As millions of people across Europe sweat through a record-breaking hot summer, they’re skiing in Africa.
Do not worry. This is not another sign of climate change but rather the fascinating anomaly of Lesotho, a small mountainous kingdom completely surrounded by South Africa. Lesotho has an obscure geographical claim to fame: it is the only country on Earth where every inch of its territory is more than 1,000 meters (3,280 feet) above sea level.
This gives Lesotho snow during southern hemisphere winters. And while cold winters are not uncommon in Southern Africa, snow is and ski resorts are even rarer.
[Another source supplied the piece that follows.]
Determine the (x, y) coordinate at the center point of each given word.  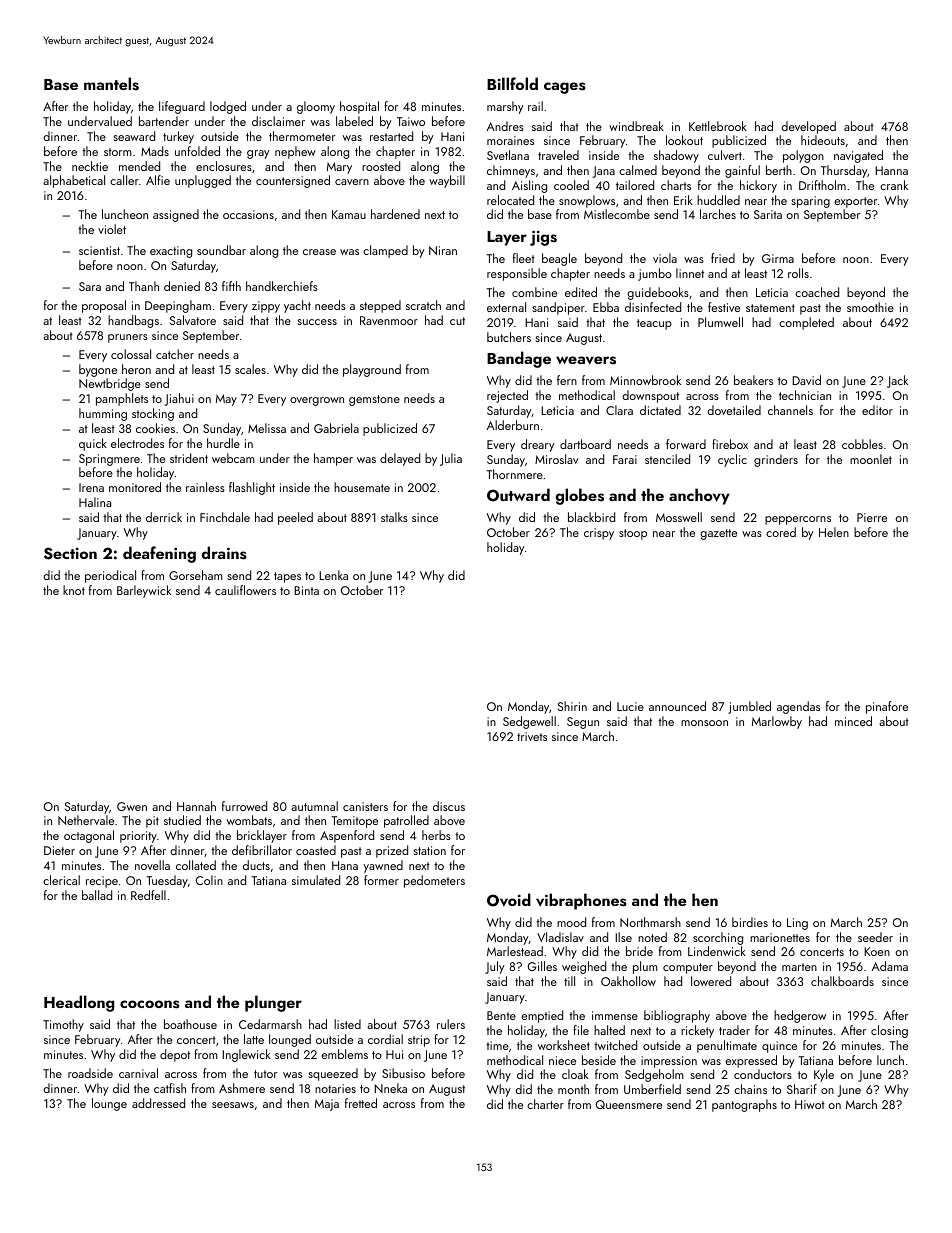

At an altitude of 3,000 meters (9,842 feet), Afrski in Lesotho’s Maluti Mountains is Africa’s only operating ski resort south of the equator.
“I’ve never seen snow in my life,” said Kafi Mojapelo, who traveled the short distance from South Africa for a ski vacation she never thought she’d take. “So, it’s a great experience.”
Bafana Nadida, who hails from the sprawling urban township of Soweto in Johannesburg, was thrilled to put on ski boots for the first time. He planned a day of skiing lessons, taking photos and having fun in the snow.
Skiers and snowboarders lined up to rent the right equipment. Some received advice from Hope Ramokotjo, who is from Lesotho and worked as a self-taught ski and snowboard instructor for 12 years. Her broad smile and deep, reassuring voice put beginners at ease.
“Get your heels out. Don’t pull your shoulders,” Ramokotjo shouted to his class of eager but inexperienced African skiers as they wobbled on the snow. ” And There you go ! Pleasant!”
Afriski’s Kapoko Snow Park is the continent’s only freestyle snow park. Competitors lined up last month for the annual Winter Whip Slopestyle snowboard and ski competition. Sekholo Ramonotsi, a 13-year-old from the town of Butha-Buthe in Lesotho who practices regularly in Afriski, won the junior snowboard and ski divisions.
“I would really like to ski in Europe,” he said.
London-born Meka Lebohang Ejindu said he has been teaching skiing and snowboarding in Austria for more than a decade, and this is his first season in the southern hemisphere. He has family roots in Lesotho.
“For a competition like this to happen in Southern Africa, it’s so heartwarming,” he said.
Afriski may not be on par with Europe’s sprawling alpine resorts, but the love of winter sports is contagious.
At Afrisk’s Sky Restaurant and Gondola Cafe, happy hour starts at 10 a.m. and skiers and snowboarders show off their winter gear and party to house music, beers in hand. Some claim the bar is the highest in Africa, although this is disputed by the Sani Mountain Lodge, 130 kilometers (80 miles) to the east on the Lesotho-South African border.
What no one can dispute is that this crowd went skiing in Africa.